_REQUIRED WORK_
Everything in the listing below from the line containing "Open the Expediente" through the line containing "436x327 pixels." must be repeated exactly; the remaining lines are not wanted.

_EXTRACTED MATERIAL_
* * *

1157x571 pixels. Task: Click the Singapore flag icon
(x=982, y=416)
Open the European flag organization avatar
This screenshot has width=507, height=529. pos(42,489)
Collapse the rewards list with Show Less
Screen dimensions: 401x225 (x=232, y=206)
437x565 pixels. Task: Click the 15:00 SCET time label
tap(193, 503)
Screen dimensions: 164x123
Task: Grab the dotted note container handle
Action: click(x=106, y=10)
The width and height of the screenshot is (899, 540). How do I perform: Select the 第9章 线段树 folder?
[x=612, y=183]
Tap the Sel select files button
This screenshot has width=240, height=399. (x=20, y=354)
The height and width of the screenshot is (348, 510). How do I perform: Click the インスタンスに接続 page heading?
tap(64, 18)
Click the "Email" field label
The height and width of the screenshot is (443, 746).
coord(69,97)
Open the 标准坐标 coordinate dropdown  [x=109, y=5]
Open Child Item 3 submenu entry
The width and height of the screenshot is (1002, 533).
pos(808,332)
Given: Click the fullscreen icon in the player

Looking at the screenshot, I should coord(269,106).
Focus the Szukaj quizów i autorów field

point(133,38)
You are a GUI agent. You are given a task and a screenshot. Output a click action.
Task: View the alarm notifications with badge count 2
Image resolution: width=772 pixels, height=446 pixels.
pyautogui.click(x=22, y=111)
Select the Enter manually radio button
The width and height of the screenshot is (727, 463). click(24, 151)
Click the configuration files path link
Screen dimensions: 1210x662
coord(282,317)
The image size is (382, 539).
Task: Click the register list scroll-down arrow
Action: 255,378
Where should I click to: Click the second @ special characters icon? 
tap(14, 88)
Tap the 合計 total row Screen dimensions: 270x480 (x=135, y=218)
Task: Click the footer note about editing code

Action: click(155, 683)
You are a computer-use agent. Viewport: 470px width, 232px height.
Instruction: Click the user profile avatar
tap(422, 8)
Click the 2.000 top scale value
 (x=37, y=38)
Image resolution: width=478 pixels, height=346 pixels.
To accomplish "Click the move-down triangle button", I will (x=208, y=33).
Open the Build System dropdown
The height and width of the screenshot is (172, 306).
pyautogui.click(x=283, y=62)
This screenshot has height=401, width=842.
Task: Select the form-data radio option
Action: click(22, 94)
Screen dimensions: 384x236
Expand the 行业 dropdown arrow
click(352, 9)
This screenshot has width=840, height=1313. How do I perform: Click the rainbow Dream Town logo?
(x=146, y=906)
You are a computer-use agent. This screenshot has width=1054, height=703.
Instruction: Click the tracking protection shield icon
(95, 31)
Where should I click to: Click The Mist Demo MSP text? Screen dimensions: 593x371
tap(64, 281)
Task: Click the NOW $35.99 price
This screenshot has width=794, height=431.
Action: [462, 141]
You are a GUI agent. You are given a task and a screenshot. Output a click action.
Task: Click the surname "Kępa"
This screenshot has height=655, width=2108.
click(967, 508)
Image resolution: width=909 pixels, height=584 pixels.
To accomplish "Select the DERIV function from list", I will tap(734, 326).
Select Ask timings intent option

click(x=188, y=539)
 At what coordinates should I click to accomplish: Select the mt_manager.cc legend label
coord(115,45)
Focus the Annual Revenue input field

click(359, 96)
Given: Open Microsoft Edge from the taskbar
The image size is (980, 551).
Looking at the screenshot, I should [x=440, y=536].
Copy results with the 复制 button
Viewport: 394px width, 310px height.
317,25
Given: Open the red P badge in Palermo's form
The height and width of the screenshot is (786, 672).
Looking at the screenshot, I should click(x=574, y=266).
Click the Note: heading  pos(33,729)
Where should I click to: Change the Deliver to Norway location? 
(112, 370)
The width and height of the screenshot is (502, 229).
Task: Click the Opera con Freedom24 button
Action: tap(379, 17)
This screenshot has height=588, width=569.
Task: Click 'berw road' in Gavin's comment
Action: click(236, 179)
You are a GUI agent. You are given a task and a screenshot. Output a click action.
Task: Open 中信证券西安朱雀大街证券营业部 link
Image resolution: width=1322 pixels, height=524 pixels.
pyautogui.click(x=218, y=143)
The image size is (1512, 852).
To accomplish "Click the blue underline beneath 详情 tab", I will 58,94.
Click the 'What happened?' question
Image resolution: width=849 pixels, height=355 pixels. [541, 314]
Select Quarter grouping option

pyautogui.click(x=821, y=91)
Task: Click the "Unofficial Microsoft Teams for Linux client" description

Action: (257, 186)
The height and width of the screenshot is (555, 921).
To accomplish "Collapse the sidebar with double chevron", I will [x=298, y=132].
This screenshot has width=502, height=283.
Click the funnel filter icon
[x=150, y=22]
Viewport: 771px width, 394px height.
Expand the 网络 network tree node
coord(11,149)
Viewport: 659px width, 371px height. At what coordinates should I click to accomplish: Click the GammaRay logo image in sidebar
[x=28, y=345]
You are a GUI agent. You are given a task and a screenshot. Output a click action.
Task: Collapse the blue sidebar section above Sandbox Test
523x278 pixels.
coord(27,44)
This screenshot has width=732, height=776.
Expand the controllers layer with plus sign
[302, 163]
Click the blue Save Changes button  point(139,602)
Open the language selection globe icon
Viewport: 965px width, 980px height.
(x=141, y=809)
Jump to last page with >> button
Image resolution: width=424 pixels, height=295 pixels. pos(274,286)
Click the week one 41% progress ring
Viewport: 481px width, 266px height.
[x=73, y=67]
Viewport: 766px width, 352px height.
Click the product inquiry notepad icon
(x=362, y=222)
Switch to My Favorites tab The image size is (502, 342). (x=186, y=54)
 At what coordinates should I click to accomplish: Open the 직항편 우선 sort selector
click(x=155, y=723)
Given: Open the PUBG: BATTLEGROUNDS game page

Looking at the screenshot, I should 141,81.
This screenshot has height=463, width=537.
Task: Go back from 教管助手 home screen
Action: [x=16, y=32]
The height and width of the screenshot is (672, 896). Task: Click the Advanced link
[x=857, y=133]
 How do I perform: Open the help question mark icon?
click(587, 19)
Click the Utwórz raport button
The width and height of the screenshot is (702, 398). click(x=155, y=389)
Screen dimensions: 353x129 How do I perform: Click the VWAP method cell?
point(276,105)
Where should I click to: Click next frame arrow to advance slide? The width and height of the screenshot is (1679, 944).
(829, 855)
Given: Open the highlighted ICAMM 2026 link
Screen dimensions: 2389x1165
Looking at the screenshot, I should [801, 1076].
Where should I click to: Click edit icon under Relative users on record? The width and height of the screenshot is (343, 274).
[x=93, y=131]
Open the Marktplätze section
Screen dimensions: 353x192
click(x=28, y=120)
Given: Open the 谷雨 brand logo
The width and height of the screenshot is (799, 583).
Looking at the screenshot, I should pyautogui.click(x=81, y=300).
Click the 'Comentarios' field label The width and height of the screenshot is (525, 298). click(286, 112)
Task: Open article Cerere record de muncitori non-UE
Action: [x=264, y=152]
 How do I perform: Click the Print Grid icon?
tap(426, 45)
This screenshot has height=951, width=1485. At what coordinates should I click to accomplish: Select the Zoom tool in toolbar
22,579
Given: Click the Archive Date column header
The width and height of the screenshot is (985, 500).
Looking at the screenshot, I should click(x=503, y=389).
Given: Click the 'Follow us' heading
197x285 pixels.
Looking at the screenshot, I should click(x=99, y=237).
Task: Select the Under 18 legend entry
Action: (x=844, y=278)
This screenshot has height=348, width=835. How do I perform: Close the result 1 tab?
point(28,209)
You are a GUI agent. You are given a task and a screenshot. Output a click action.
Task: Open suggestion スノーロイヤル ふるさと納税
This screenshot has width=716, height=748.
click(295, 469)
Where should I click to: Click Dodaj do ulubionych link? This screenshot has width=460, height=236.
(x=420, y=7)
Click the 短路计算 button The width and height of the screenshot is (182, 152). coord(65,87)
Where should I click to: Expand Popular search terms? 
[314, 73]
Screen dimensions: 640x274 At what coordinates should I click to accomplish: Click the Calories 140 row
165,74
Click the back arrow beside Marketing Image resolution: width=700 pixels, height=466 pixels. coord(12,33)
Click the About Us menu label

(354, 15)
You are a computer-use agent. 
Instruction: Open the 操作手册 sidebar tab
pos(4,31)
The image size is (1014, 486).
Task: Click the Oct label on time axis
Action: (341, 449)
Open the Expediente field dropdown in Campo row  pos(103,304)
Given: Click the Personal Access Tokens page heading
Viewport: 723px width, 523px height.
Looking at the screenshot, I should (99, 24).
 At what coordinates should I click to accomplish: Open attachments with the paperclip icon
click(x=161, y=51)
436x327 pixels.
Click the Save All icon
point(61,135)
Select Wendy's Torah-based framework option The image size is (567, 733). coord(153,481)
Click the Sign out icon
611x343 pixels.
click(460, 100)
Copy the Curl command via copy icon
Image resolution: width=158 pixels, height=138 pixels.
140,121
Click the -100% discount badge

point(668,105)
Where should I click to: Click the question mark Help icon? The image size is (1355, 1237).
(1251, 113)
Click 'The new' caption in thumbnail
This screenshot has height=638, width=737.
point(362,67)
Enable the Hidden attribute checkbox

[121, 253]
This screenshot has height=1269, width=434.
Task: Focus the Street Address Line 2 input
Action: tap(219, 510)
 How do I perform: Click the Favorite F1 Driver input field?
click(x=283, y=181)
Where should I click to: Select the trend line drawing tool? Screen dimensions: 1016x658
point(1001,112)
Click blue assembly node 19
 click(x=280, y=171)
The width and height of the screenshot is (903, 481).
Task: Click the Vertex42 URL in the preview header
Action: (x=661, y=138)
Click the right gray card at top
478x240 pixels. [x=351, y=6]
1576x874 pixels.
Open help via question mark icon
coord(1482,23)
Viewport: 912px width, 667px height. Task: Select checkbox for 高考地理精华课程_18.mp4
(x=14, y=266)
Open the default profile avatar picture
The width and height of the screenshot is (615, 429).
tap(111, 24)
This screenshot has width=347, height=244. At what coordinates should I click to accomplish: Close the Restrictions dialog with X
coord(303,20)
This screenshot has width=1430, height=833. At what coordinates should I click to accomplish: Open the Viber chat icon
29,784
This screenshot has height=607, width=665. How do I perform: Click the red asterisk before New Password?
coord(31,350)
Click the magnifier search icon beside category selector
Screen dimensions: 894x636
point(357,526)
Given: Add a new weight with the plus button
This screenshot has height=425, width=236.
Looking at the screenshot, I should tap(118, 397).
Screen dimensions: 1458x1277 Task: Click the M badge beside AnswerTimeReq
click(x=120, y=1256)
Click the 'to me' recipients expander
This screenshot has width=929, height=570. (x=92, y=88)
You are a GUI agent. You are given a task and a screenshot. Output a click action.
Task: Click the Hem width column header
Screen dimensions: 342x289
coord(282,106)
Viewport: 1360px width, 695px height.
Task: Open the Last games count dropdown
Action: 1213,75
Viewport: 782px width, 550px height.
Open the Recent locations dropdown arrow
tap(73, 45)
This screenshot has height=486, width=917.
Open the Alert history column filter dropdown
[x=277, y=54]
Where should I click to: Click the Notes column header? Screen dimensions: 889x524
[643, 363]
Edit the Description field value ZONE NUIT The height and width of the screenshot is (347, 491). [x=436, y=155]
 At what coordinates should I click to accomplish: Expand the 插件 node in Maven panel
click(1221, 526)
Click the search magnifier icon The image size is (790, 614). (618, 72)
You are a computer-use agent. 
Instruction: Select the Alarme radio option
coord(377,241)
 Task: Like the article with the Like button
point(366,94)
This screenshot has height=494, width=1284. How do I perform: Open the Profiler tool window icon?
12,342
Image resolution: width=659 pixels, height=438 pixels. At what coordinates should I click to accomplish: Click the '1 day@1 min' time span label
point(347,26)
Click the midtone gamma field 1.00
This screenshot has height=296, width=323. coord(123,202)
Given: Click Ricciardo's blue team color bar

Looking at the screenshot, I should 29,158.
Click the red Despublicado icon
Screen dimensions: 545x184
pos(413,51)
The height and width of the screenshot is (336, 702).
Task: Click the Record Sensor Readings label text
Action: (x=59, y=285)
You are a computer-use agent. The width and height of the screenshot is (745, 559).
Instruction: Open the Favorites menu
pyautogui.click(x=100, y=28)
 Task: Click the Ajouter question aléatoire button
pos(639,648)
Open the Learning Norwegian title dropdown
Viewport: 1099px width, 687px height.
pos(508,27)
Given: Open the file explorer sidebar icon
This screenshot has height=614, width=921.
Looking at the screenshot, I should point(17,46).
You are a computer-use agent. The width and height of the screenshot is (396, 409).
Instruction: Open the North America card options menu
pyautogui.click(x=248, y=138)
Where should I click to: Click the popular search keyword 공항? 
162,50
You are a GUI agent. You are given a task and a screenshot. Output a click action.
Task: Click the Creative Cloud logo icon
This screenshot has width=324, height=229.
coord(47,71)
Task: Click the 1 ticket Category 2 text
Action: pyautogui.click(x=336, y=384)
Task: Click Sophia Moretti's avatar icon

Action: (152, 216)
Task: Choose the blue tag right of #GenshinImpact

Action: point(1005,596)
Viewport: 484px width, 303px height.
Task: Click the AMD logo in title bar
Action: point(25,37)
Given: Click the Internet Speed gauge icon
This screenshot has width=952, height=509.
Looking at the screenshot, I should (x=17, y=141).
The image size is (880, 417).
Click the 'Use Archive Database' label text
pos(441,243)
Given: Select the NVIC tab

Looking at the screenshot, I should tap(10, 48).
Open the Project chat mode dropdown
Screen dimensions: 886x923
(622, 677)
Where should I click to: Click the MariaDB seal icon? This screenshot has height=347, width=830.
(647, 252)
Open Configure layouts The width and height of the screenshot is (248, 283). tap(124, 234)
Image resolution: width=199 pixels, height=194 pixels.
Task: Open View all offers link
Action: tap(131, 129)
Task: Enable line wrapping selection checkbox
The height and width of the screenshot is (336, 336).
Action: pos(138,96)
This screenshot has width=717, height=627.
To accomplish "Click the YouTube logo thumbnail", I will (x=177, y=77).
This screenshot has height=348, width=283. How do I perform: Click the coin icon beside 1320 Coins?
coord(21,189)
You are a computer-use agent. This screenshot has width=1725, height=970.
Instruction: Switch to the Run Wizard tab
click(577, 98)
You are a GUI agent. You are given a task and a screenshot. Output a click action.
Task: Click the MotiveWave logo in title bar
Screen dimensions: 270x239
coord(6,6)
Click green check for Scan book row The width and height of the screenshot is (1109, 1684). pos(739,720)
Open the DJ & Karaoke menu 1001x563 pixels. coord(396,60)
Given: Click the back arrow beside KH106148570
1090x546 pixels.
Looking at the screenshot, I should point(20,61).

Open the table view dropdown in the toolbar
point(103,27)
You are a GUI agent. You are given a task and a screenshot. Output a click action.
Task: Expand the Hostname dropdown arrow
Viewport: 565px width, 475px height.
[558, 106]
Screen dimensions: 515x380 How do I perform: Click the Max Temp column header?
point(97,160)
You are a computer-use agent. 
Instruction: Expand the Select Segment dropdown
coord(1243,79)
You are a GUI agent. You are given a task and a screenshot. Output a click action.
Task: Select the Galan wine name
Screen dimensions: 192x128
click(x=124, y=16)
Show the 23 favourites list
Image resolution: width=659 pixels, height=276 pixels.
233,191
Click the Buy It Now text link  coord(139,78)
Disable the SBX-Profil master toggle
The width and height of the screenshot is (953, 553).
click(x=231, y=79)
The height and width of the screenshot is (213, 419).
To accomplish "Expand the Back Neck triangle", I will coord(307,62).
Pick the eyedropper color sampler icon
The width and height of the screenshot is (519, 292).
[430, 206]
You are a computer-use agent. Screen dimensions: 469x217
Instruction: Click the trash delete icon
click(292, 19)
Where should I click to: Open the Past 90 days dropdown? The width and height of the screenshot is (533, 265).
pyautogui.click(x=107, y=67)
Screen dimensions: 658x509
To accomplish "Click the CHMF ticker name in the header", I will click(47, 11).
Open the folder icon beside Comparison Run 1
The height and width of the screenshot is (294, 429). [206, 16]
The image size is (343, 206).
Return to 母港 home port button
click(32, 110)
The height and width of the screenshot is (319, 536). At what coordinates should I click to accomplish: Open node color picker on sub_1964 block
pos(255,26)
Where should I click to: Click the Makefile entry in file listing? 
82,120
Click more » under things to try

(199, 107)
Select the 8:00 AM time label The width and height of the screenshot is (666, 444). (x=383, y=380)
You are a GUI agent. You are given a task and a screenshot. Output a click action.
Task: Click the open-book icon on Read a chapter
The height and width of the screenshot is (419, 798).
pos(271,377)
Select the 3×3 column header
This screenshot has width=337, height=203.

* * *

_RESPONSE TO THIS EXERCISE_
Open the Expediente field dropdown in Campo row  pos(103,304)
Given: Click the Personal Access Tokens page heading
Viewport: 723px width, 523px height.
Looking at the screenshot, I should (99, 24).
 At what coordinates should I click to accomplish: Open attachments with the paperclip icon
click(x=161, y=51)
436x327 pixels.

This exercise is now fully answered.